Support Options

Anyone can make a referral to us, either yourself, a friend, a family member or another agency. Please ensure that you have the woman’s consent before making a referral on her behalf. We support women who have experienced domestic abuse whether recently or in the past. The initial support meetings are generally in our office base but we can arrange to meet you in a safe place if you are unable to attend.

At North Ayrshire Women’s Aid we can also make referrals to other services which could include: Rape Crisis, Money Matters or The Home Security Project.

What happens once we receive a referral?

Referrals to us come to our dedicated staff team and we respond to all referrals within 48 hours. We will offer you an initial appointment to discuss support options. During this assessment, we also undertake the CAADA DASH risk assessment which is also used by Police Scotland and other agencies.

Following on from this, you will be assigned the same worker who will support you throughout your journey with us. They will work with you to build a tailored safety plan around your individual needs. This could include seeking refuge, finding a lawyer, or going through options if you are planning to leave, as well as dealing with the emotional effects of having experienced domestic abuse.

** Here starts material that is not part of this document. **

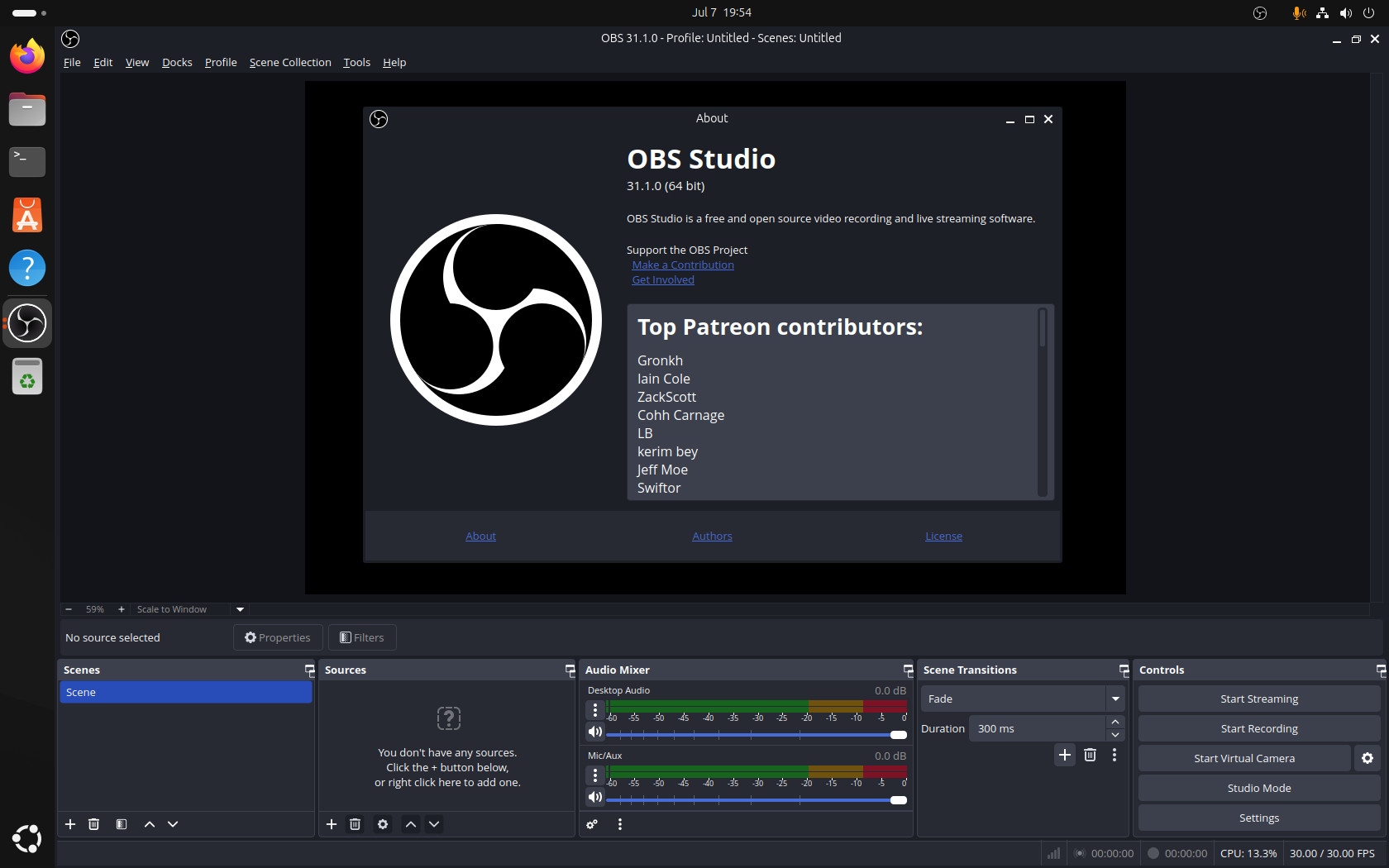Open Desktop Audio options menu dots

(x=595, y=710)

There is a semi-structured program of support which is tailored to your support needs. Your worker will go through this with you. When the program of support is coming to an end there will be some continued check-ins as well as the option to come to our open groups and to volunteer with us.

Support Group Work

We have a number of support groups that are available to all women in the service. Due to Covid-19, all groups have temporarily stopped with the exception of the Peer Support Group.

  • Peer Support Group – run by the volunteers, a chance to come along for a cuppa and a chat. Women supporting women.
  • Emotions Group – working through emotions, coping techniques, building strength, self-esteem and confidence.
  • Domestic Abuse Recovery Group – moving on from and understanding the different types of abuse, recognising warning signs and red flags, and breaking the cycle of abuse.
  • Friday Drop-in – a social group that do cooking, arts & crafts, there for a chat and a cup of tea.
  • IT Group – learning new skills, increasing digital skills and knowledge and support with applying for benefits, jobs, etc.

Refuge Support

We provide refuge accommodation for those in need with properties throughout North Ayrshire. The refuge staff are based in the main office and will meet with you on a weekly basis to provide emotional and practical support with things such as housing, benefits, lawyers appointments, etc.

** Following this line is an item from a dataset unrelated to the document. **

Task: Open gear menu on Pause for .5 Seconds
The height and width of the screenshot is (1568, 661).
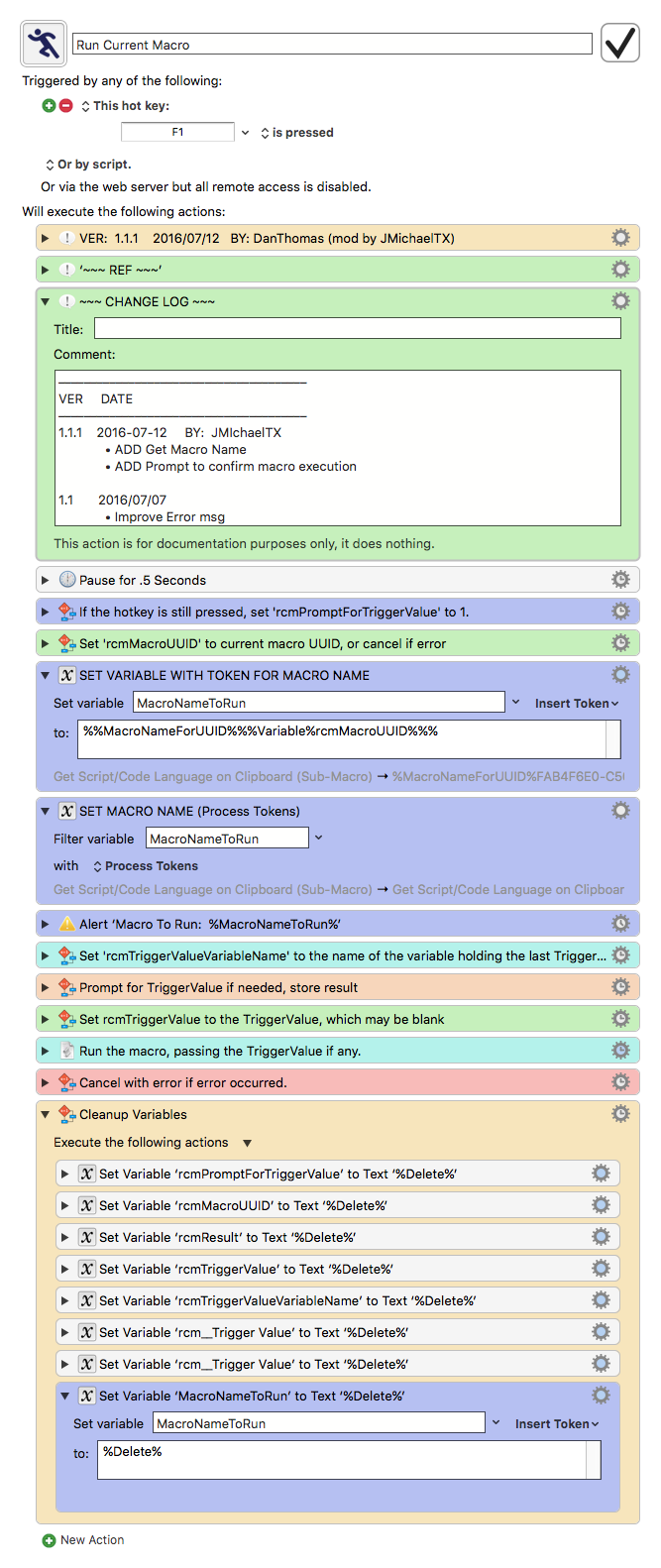Action: click(x=620, y=580)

When you move on from refuge, your worker will continue to support you to settle into your new accommodation until you’ve completed our program of support.

There is an out of hours on-call service for all women within refuge. This is to provide emergency support for the hours when staff are not available. Click here to learn more about refuge.

Advocacy Service

Our advocacy worker provides 1-to-1 emotional and practical support to women who are at highest risk of harm, working from the point of crisis. They can provide support with attending court, lawyers appointments, social work, etc.

With specialist knowledge and understanding of domestic abuse and its effects on women, children and young people, we will listen to you, validate your experience and provide support.

Children & Young People Outreach Service

We have a children’s service that directly support on a 1-to-1 basis children who have experienced domestic abuse, either via their parents or themselves. Anyone can make a referral to the service including a parent, social work, teacher, etc.

The workers work with school age children from 5-18 years old. They go into schools and support children and young people on a 1-to-1 to help them understand what healthy relationships are as well as recognising signs of abuse. This support includes discussing keeping themselves safe, who would they talk to if they needed help, what is important to them, and coping with anything they’ve witnessed or experienced.